FDs are considered one of the safest investments to make as they provide guaranteed returns, irrespective of fluctuations in the market. Furthermore, term deposits qualify for tax exemptions under section 80C. However, the cap for exemptions is set at ₹ 1.5 lakhs.
If you are a risk-averse investor with a low risk-taking appetite, FDs are the way to go. As of 2023, the State Bank of India held nearly 32% of the market share in term deposits across public sector banks. Term deposit interest rates can vary between 3% to 7.5% depending on the provider you choose to invest with.
However, new investors must learn how inflation rates impact their investments. An increase in the inflation rate can effectively reduce the real value of any interest earned. Equally concerning is the fact that the very value of money is stirred when inflation rises.
Consider the following to understand the matter further - Amar invests ₹ 100000 in a term deposit at 5% p.a interest, for a period of 3 years. Considering an inflation rate of 4%, the true value of interest earned would be 5% - 4%, which is 1%. In this scenario, Amar earned a paltry 1% on his investment. Not surprisingly, Amar would be upset.

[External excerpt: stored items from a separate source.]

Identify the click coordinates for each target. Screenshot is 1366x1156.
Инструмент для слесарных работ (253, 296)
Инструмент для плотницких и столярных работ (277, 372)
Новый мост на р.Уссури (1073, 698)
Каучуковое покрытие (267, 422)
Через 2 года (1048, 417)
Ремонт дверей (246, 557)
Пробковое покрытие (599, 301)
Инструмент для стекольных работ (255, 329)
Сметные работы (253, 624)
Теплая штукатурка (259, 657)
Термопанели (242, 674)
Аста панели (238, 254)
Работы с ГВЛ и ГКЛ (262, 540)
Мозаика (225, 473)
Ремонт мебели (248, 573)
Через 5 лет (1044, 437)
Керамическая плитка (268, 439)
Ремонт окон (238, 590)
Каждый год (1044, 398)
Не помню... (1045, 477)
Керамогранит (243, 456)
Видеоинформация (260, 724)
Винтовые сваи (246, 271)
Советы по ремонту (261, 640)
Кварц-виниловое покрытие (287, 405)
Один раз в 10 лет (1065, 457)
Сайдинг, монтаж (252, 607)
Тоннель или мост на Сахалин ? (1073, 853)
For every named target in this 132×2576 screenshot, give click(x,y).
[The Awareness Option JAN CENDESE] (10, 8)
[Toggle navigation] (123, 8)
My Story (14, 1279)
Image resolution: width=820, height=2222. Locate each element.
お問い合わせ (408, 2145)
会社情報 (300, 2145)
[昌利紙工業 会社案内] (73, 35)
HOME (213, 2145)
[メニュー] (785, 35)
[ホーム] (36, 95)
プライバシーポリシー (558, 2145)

Simply put, mutual funds are investment instruments in which institutional and individual investors make combined contributions towards portfolios of bonds, stock, and various securities. Managed by asset management professionals, MFs offers a variety of investment options depending on the financial needs of the investor.

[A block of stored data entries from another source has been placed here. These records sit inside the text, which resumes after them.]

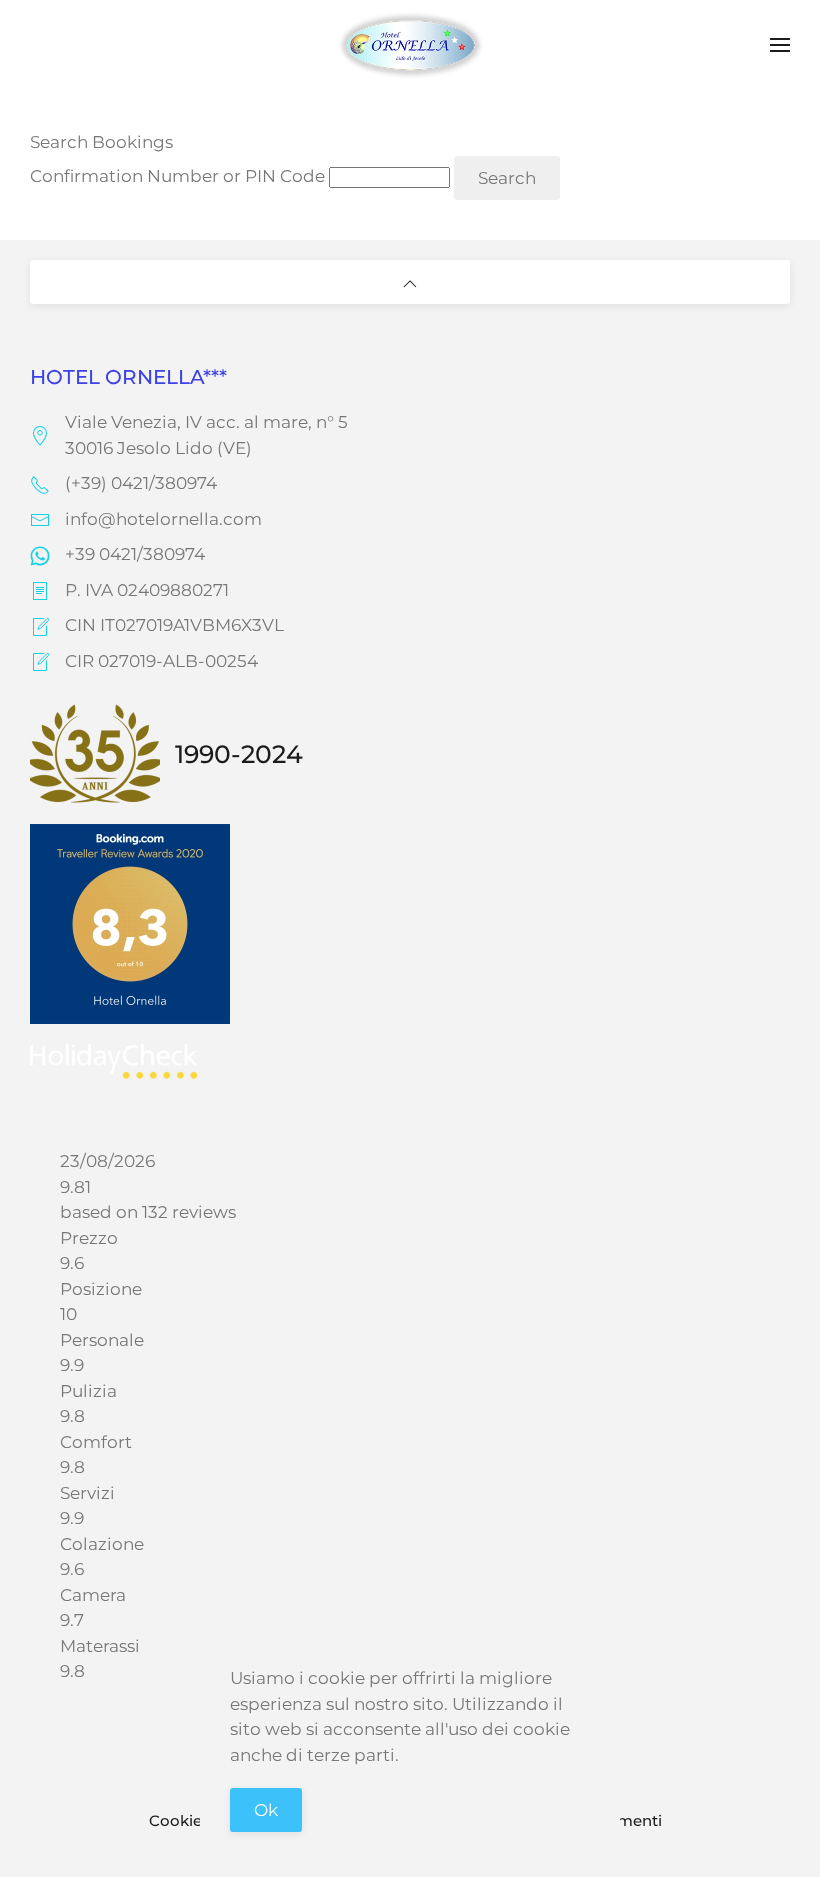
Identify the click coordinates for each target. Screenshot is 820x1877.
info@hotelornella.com (163, 519)
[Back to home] (410, 45)
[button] (780, 45)
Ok (266, 1810)
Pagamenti (620, 1820)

Mutual funds are subject to higher risk exposure as compared to term deposits. However, they can offer considerably higher returns as well. Moreover, unlike FDs, this option can help you beat inflation rates.
Buying and selling mutual funds is relatively uncomplicated and can provide much-needed flexibility, especially when the investor's needs change. Additionally, MFs can reduce investment risk on account of the diversified options available to invest in.
Suppose you are a risk-aware investor with a moderate to high-risk appetite. In that case, mutual funds are the way to generate higher returns than term deposits. ELSS (equity-linked saving scheme) is a mutual fund investment that helps investors generate wealth while saving on taxes.
Mutual funds are a great option for individuals who want to make long-term investments. This is because, in the long run, they have the potential to yield far higher returns than bank savings. Moreover, their volatility also becomes less pronounced.
Criteria | Fixed Deposits | Mutual Funds |
---|---|---|
Risk | Low | Low to high, subject to market conditions |
Returns | Fixed rate of interest | Linked to market performance |
Expenses | No expenses | Subject expenses |
Tenure | Fixed | Flexible |
Regulated by | RBI | SEBI |
Investor profile | Low risk appetite, Retirees, Individuals with taxable income, Guaranteed return requirements | Mid-high-risk appetite, seeking portfolio diversification or high returns |
Deciding between fixed deposits and mutual funds also requires a great deal of personal consideration to be made - What are your financial goals? How actively do you want to invest? What is the purpose of investing?
For a long time, FDs have been the preferred choice for Indian investors. As a result, many investors buy them without even giving them a second thought. On the other hand, mutual funds are not only more capable of producing returns, but they also offer tax benefits.